### Problem details
Transcribe exactly the lines from the top of the records below through the line that holds "Task: Expand the Forme bevel shape dropdown", both included, with no pictures.
─── Data for analysis
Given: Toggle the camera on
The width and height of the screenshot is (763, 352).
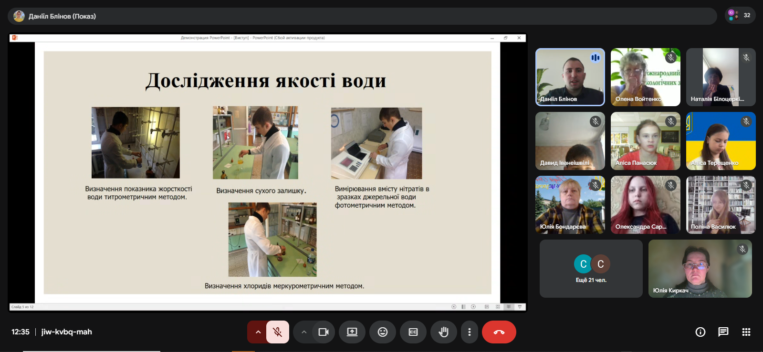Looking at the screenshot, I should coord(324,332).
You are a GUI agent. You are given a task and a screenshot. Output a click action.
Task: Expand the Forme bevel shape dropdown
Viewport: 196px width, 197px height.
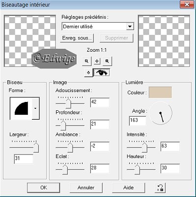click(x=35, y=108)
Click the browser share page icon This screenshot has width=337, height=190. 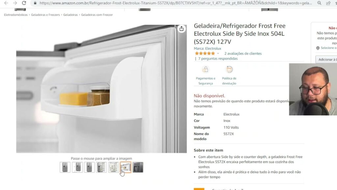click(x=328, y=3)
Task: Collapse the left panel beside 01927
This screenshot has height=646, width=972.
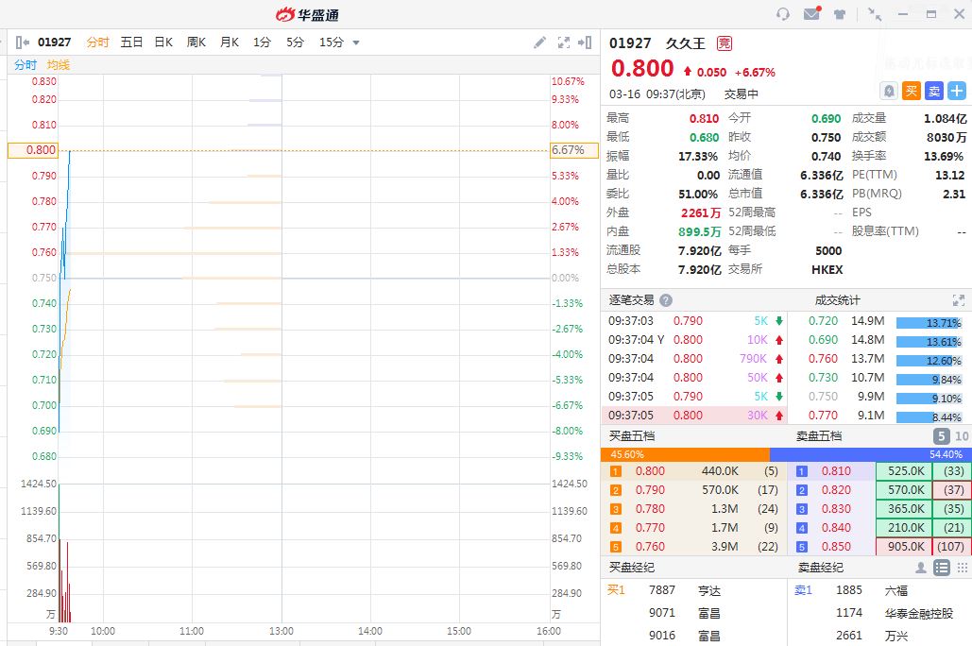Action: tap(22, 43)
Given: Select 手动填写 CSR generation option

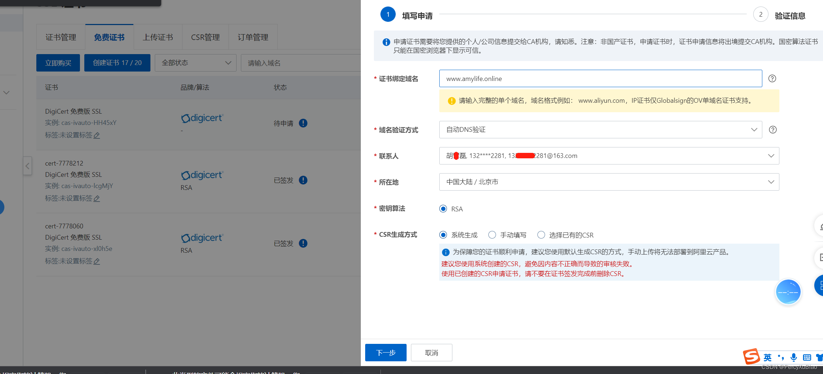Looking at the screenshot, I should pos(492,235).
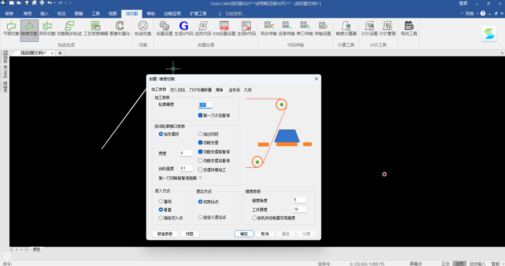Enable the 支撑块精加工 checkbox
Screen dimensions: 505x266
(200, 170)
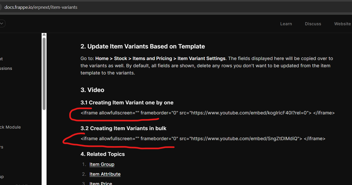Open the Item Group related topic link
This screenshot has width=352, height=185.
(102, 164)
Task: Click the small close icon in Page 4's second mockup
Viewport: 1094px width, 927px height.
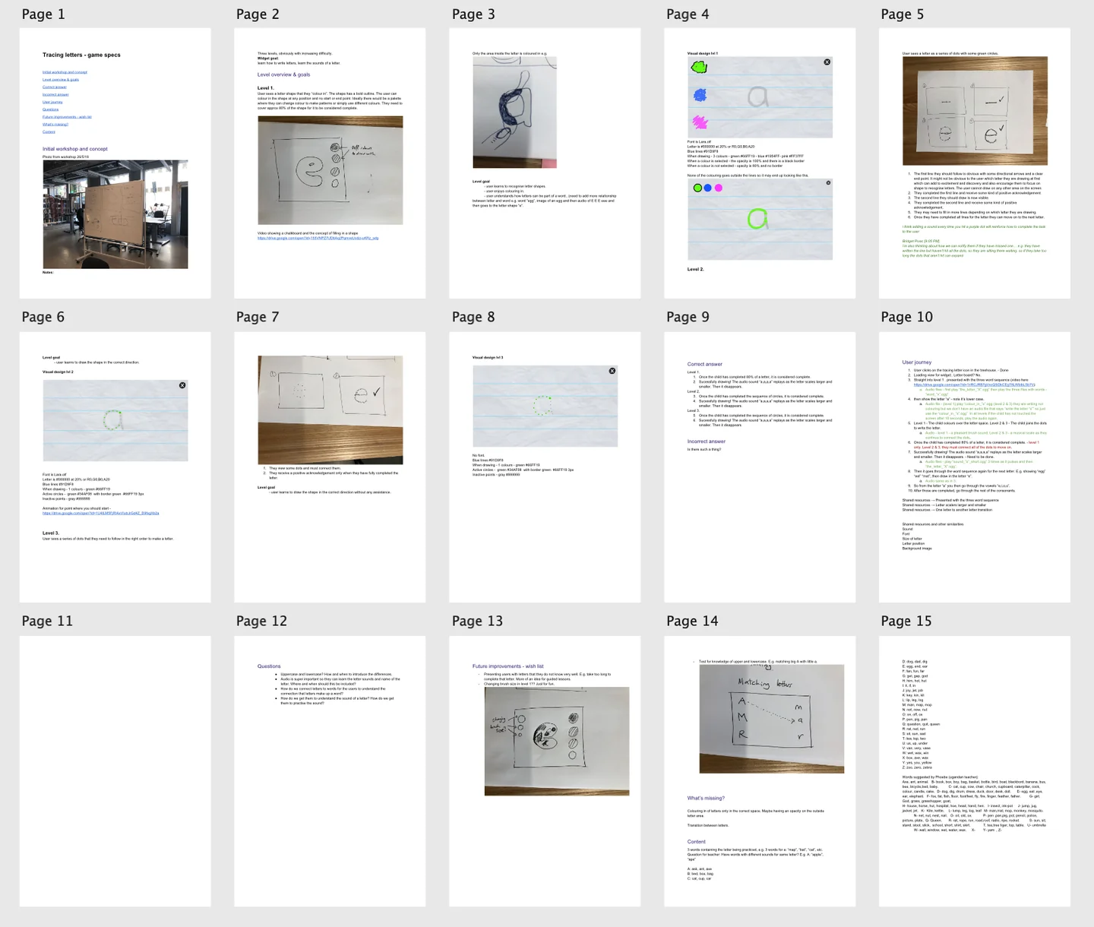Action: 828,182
──────
### Output for this exercise
Given: Toggle the camera on
The width and height of the screenshot is (763, 352).
Looking at the screenshot, I should coord(324,332).
You are a GUI agent. You are given a task and a screenshot. Output a click action.
Task: Expand the Forme bevel shape dropdown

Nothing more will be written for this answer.